To be done → Copy every one of the following items word for word, with no changes.
---+---
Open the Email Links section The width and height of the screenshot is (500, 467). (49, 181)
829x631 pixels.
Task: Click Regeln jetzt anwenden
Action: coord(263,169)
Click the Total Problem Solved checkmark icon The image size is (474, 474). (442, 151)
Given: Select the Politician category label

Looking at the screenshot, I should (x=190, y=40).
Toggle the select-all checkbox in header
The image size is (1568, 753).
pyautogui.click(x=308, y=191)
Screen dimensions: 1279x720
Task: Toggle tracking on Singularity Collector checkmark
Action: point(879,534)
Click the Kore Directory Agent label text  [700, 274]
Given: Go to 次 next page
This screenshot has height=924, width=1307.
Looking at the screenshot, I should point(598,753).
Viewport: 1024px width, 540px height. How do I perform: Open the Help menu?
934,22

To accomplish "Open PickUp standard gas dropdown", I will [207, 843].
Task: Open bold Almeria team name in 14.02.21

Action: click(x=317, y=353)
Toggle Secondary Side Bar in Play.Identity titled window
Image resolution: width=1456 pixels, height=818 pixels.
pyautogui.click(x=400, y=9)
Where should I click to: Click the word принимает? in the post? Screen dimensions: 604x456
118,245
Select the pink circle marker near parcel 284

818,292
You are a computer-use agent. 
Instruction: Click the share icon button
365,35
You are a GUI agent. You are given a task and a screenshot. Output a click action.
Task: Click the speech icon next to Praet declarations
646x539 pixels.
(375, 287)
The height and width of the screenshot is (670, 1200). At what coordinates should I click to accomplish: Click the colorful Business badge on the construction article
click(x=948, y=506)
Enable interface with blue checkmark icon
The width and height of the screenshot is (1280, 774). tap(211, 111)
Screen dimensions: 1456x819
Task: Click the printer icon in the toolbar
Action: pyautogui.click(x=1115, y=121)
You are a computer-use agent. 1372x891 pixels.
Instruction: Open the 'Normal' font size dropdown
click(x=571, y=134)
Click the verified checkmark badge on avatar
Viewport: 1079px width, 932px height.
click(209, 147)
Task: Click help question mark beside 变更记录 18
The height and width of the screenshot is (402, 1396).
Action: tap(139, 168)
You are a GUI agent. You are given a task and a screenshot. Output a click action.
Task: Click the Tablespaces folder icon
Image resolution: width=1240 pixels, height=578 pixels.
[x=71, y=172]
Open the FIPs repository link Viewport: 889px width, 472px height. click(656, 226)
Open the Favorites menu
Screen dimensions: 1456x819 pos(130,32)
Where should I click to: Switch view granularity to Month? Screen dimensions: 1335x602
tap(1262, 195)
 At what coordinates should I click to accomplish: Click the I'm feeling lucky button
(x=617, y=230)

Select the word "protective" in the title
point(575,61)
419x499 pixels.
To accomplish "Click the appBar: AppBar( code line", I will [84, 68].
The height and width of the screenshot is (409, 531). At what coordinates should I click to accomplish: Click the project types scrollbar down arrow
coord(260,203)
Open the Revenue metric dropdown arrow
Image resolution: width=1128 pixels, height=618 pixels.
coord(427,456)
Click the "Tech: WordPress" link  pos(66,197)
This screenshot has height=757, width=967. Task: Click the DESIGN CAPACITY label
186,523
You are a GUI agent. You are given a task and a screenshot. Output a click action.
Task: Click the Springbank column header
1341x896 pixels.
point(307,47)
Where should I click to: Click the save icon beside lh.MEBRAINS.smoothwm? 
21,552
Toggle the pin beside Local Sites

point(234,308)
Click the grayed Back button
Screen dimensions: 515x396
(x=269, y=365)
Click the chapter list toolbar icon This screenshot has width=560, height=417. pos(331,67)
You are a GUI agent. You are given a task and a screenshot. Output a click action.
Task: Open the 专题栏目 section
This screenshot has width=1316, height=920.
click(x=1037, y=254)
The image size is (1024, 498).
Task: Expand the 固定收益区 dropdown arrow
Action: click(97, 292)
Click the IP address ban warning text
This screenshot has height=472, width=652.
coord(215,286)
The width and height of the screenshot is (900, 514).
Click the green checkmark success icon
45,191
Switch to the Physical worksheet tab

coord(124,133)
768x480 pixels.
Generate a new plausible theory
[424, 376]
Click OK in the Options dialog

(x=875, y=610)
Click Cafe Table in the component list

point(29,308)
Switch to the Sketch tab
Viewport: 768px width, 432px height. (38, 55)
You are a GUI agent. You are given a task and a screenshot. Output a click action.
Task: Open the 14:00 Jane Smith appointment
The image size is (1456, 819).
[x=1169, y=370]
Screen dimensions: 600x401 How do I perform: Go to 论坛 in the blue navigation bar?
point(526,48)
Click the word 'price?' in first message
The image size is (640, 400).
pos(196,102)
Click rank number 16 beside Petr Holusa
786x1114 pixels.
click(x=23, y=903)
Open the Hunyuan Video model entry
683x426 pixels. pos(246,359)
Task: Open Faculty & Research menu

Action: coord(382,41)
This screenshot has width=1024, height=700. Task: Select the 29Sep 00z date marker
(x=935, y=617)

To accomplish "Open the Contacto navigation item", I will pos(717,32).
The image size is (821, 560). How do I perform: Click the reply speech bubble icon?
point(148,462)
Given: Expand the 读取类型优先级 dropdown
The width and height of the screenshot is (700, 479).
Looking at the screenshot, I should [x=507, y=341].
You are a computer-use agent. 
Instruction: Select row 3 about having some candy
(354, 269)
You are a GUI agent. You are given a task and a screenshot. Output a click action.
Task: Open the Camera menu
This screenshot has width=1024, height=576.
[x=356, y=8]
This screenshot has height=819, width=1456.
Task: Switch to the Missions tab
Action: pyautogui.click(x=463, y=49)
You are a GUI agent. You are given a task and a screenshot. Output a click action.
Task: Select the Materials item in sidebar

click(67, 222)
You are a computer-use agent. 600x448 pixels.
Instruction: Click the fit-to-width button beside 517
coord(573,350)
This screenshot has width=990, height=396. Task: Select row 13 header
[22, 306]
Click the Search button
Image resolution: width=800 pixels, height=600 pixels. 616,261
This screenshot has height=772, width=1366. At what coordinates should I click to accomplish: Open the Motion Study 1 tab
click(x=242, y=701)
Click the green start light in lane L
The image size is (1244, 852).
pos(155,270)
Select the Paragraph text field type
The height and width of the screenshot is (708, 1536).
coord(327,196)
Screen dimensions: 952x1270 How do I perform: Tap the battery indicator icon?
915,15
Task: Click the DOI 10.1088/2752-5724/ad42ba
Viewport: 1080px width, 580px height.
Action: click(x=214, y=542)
---+---
Result of this exercise →
Open the Email Links section The width and height of the screenshot is (500, 467). (49, 181)
829x631 pixels.
Task: Click Regeln jetzt anwenden
Action: coord(263,169)
Click the Total Problem Solved checkmark icon The image size is (474, 474). (442, 151)
Given: Select the Politician category label

Looking at the screenshot, I should (x=190, y=40).
Toggle the select-all checkbox in header
The image size is (1568, 753).
pyautogui.click(x=308, y=191)
Screen dimensions: 1279x720
Task: Toggle tracking on Singularity Collector checkmark
Action: point(879,534)
Click the Kore Directory Agent label text  [700, 274]
Given: Go to 次 next page
This screenshot has height=924, width=1307.
Looking at the screenshot, I should point(598,753).
Viewport: 1024px width, 540px height. How do I perform: Open the Help menu?
934,22

To accomplish "Open PickUp standard gas dropdown", I will [207, 843].
Task: Open bold Almeria team name in 14.02.21

Action: click(x=317, y=353)
Toggle Secondary Side Bar in Play.Identity titled window
Image resolution: width=1456 pixels, height=818 pixels.
pyautogui.click(x=400, y=9)
Where should I click to: Click the word принимает? in the post? Screen dimensions: 604x456
118,245
Select the pink circle marker near parcel 284

818,292
You are a computer-use agent. 
Instruction: Click the share icon button
365,35
You are a GUI agent. You are given a task and a screenshot. Output a click action.
Task: Click the speech icon next to Praet declarations
646x539 pixels.
(375, 287)
The height and width of the screenshot is (670, 1200). At what coordinates should I click to accomplish: Click the colorful Business badge on the construction article
click(x=948, y=506)
Enable interface with blue checkmark icon
The width and height of the screenshot is (1280, 774). tap(211, 111)
Screen dimensions: 1456x819
Task: Click the printer icon in the toolbar
Action: pyautogui.click(x=1115, y=121)
You are a computer-use agent. 1372x891 pixels.
Instruction: Open the 'Normal' font size dropdown
click(x=571, y=134)
Click the verified checkmark badge on avatar
Viewport: 1079px width, 932px height.
click(209, 147)
Task: Click help question mark beside 变更记录 18
The height and width of the screenshot is (402, 1396).
Action: tap(139, 168)
You are a GUI agent. You are given a task and a screenshot. Output a click action.
Task: Click the Tablespaces folder icon
Image resolution: width=1240 pixels, height=578 pixels.
[x=71, y=172]
Open the FIPs repository link Viewport: 889px width, 472px height. click(656, 226)
Open the Favorites menu
Screen dimensions: 1456x819 pos(130,32)
Where should I click to: Switch view granularity to Month? Screen dimensions: 1335x602
tap(1262, 195)
 At what coordinates should I click to accomplish: Click the I'm feeling lucky button
(x=617, y=230)

Select the word "protective" in the title
point(575,61)
419x499 pixels.
To accomplish "Click the appBar: AppBar( code line", I will [84, 68].
The height and width of the screenshot is (409, 531). At what coordinates should I click to accomplish: Click the project types scrollbar down arrow
coord(260,203)
Open the Revenue metric dropdown arrow
Image resolution: width=1128 pixels, height=618 pixels.
coord(427,456)
Click the "Tech: WordPress" link  pos(66,197)
This screenshot has height=757, width=967. Task: Click the DESIGN CAPACITY label
186,523
You are a GUI agent. You are given a task and a screenshot. Output a click action.
Task: Click the Springbank column header
1341x896 pixels.
point(307,47)
Where should I click to: Click the save icon beside lh.MEBRAINS.smoothwm? 
21,552
Toggle the pin beside Local Sites

point(234,308)
Click the grayed Back button
Screen dimensions: 515x396
(x=269, y=365)
Click the chapter list toolbar icon This screenshot has width=560, height=417. pos(331,67)
You are a GUI agent. You are given a task and a screenshot. Output a click action.
Task: Open the 专题栏目 section
This screenshot has width=1316, height=920.
click(x=1037, y=254)
The image size is (1024, 498).
Task: Expand the 固定收益区 dropdown arrow
Action: click(97, 292)
Click the IP address ban warning text
This screenshot has height=472, width=652.
coord(215,286)
The width and height of the screenshot is (900, 514).
Click the green checkmark success icon
45,191
Switch to the Physical worksheet tab

coord(124,133)
768x480 pixels.
Generate a new plausible theory
[424, 376]
Click OK in the Options dialog

(x=875, y=610)
Click Cafe Table in the component list

point(29,308)
Switch to the Sketch tab
Viewport: 768px width, 432px height. (38, 55)
You are a GUI agent. You are given a task and a screenshot. Output a click action.
Task: Open the 14:00 Jane Smith appointment
The image size is (1456, 819).
[x=1169, y=370]
Screen dimensions: 600x401 How do I perform: Go to 论坛 in the blue navigation bar?
point(526,48)
Click the word 'price?' in first message
The image size is (640, 400).
pos(196,102)
Click rank number 16 beside Petr Holusa
786x1114 pixels.
click(x=23, y=903)
Open the Hunyuan Video model entry
683x426 pixels. pos(246,359)
Task: Open Faculty & Research menu

Action: coord(382,41)
This screenshot has width=1024, height=700. Task: Select the 29Sep 00z date marker
(x=935, y=617)

To accomplish "Open the Contacto navigation item", I will pos(717,32).
The image size is (821, 560). How do I perform: Click the reply speech bubble icon?
point(148,462)
Given: Expand the 读取类型优先级 dropdown
The width and height of the screenshot is (700, 479).
Looking at the screenshot, I should [x=507, y=341].
You are a computer-use agent. 
Instruction: Select row 3 about having some candy
(354, 269)
You are a GUI agent. You are given a task and a screenshot. Output a click action.
Task: Open the Camera menu
This screenshot has width=1024, height=576.
[x=356, y=8]
This screenshot has height=819, width=1456.
Task: Switch to the Missions tab
Action: pyautogui.click(x=463, y=49)
You are a GUI agent. You are given a task and a screenshot. Output a click action.
Task: Select the Materials item in sidebar

click(67, 222)
You are a computer-use agent. 600x448 pixels.
Instruction: Click the fit-to-width button beside 517
coord(573,350)
This screenshot has width=990, height=396. Task: Select row 13 header
[22, 306]
Click the Search button
Image resolution: width=800 pixels, height=600 pixels. 616,261
This screenshot has height=772, width=1366. At what coordinates should I click to accomplish: Open the Motion Study 1 tab
click(x=242, y=701)
Click the green start light in lane L
The image size is (1244, 852).
pos(155,270)
Select the Paragraph text field type
The height and width of the screenshot is (708, 1536).
coord(327,196)
Screen dimensions: 952x1270 How do I perform: Tap the battery indicator icon?
915,15
Task: Click the DOI 10.1088/2752-5724/ad42ba
Viewport: 1080px width, 580px height.
Action: click(x=214, y=542)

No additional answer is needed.